Sunday, April 22, 2012

A Day in the Life

I have recently fallen in love with the town where I live.  It was not love at first sight - it was a love born of familiarity and comfort with a little bit of traveling which lead to that "absence makes the heart grow fonder" thing thrown in for good measure.

It's just a darn fine town.  It took me nearly fifteen years, but I'm finally ready to commit.

I also recently made a career change which put money on the back burner and moved bliss to the front burner with the flame turned up high.  I know.  I can hear you now, "But Tammy, weren't you in education?  There is no money in education."  And you're right.  But it turns out there is actually a career path I can follow which is even less financially lucrative than education.  And I am so excessively happy to be on said path.

__Dataset entries__
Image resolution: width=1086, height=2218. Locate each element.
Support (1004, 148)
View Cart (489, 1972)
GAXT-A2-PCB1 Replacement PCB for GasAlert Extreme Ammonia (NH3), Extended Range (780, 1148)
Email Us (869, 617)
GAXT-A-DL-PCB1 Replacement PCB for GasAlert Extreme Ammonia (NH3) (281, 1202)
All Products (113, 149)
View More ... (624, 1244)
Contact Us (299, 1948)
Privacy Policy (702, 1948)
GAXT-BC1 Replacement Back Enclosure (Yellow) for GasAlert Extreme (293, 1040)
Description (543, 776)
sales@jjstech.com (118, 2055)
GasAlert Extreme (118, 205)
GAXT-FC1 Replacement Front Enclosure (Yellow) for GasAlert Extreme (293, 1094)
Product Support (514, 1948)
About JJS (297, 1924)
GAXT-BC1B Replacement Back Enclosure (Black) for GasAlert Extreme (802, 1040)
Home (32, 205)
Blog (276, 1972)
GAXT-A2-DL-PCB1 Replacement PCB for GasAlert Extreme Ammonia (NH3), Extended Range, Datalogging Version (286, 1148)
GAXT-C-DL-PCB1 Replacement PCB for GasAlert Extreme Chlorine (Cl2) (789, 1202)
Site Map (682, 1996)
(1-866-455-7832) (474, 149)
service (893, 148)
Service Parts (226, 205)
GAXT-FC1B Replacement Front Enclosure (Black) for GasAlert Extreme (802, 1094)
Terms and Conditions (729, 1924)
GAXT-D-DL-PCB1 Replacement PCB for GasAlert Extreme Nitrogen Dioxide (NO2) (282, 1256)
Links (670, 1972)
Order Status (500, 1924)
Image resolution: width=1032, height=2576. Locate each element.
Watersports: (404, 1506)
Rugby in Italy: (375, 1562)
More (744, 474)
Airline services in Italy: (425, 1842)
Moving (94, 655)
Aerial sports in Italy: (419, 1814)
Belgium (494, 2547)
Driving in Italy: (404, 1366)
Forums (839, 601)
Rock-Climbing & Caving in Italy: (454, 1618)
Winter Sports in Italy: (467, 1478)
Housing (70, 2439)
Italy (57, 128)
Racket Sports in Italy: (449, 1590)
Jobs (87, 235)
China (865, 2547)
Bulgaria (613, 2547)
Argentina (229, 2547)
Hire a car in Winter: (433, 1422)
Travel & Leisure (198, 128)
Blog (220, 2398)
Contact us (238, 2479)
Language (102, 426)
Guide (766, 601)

__Exercise instructions__
Reproduce the complete blog post about growing to love one's town and changing careers, word for word.

__Solved problem__
Sunday, April 22, 2012

A Day in the Life

I have recently fallen in love with the town where I live.  It was not love at first sight - it was a love born of familiarity and comfort with a little bit of traveling which lead to that "absence makes the heart grow fonder" thing thrown in for good measure.

It's just a darn fine town.  It took me nearly fifteen years, but I'm finally ready to commit.

I also recently made a career change which put money on the back burner and moved bliss to the front burner with the flame turned up high.  I know.  I can hear you now, "But Tammy, weren't you in education?  There is no money in education."  And you're right.  But it turns out there is actually a career path I can follow which is even less financially lucrative than education.  And I am so excessively happy to be on said path.